Partai Gerindra Tak Pertimbangkan Andre Rosiade pada Pemilihan Kepala Daerah
Politisi Gerindra, Andre Rosiade, jadi sorotan publik setelah kasus penggerebekan pekerja seks komersial di Padang, Sumatera Barat. Pimpinan partai belum mempertimbangkan namanya maju dalam pilkada.
Oleh
Kurnia Yunita Rahayu
·4 menit baca
JAKARTA, KOMPAS — Dewan Pimpinan Pusat Partai Gerindra berencana memanggil fungsionaris sekaligus anggota Fraksi Gerindra di DPR, Andre Rosiade, pekan depan. Pemanggilan ini terkait kasus penggerebekan pekerja seks komersial di Sumatera Barat pada akhir Januari 2020. Partai pun belum berencana mencalonkan dia ikut berkontestasi dalam Pemilihan Kepala Daerah 2020.
______________________________
> **Soal Latihan**
1. Tampilkan kembali bagian artikel tentang Andre Rosiade persis seperti aslinya, mulai dari "Partai Gerindra Tak" sampai dengan "Kepala Daerah 2020.".
2. Lanjutkan artikel tentang Andre Rosiade, dimulai tepat setelah kalimat terakhir yang tercantum.

> **Informasi yang Diberikan**
______________________________
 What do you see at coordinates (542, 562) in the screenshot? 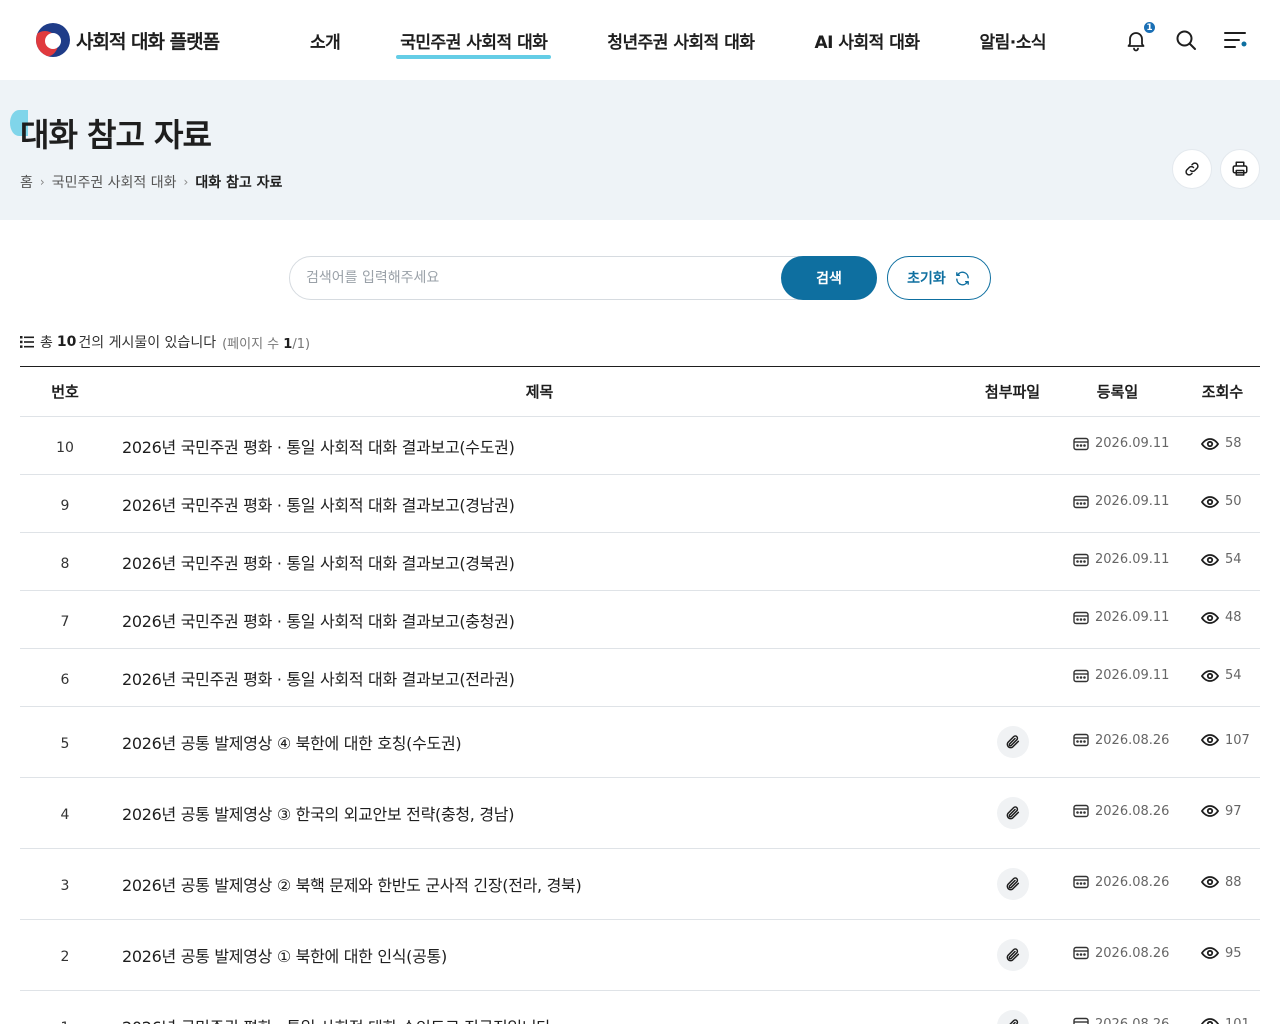
I see `row-title-link: 2026년 국민주권 평화 · 통일 사회적 대화 결과보고(경북권)` at bounding box center [542, 562].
______________________________
> **Jawaban Tiap Soal**
1.
Partai Gerindra Tak Pertimbangkan Andre Rosiade pada Pemilihan Kepala Daerah
Politisi Gerindra, Andre Rosiade, jadi sorotan publik setelah kasus penggerebekan pekerja seks komersial di Padang, Sumatera Barat. Pimpinan partai belum mempertimbangkan namanya maju dalam pilkada.
Oleh
Kurnia Yunita Rahayu
·4 menit baca
JAKARTA, KOMPAS — Dewan Pimpinan Pusat Partai Gerindra berencana memanggil fungsionaris sekaligus anggota Fraksi Gerindra di DPR, Andre Rosiade, pekan depan. Pemanggilan ini terkait kasus penggerebekan pekerja seks komersial di Sumatera Barat pada akhir Januari 2020. Partai pun belum berencana mencalonkan dia ikut berkontestasi dalam Pemilihan Kepala Daerah 2020.

2.
”Untuk keseimbangan di masyarakat, perlu diketahui bahwa DPP Partai Gerindra mempertimbangkan untuk tidak mencalonkan saudara Andre Rosiade sebagai Gubernur Sumatera Barat,” kata Wakil Ketua Umum Partai Gerindra Sufmi Dasco Ahmad di Kompleks Parlemen, Jakarta, Jumat (7/2/2020).
Sebelumnya, banyak pihak menilai bahwa Andre yang saat ini menjabat sebagai anggota Komisi VI DPR kerap melakukan hal-hal kontroversial karena berniat untuk berkontestasi dalam Pilkada 2020.
Dasco melanjutkan, ada kader lain yang akan diusung Gerindra untuk mengikuti Pemilihan Gubernur Sumatera Barat 2020. Namun, ia enggan menyebutkan nama kader yang dimaksud. ”Ya itu nanti, masih digodok,” ujarnya.
Terkait kasus penggerebekan, kata Dasco, partai juga sudah membentuk dan mengirimkan tim untuk mendalami kejadian tersebut. Sejauh ini, temuan tim menunjukkan bahwa Andre tidak berada di dalam kamar hotel saat penggerebekan berlangsung.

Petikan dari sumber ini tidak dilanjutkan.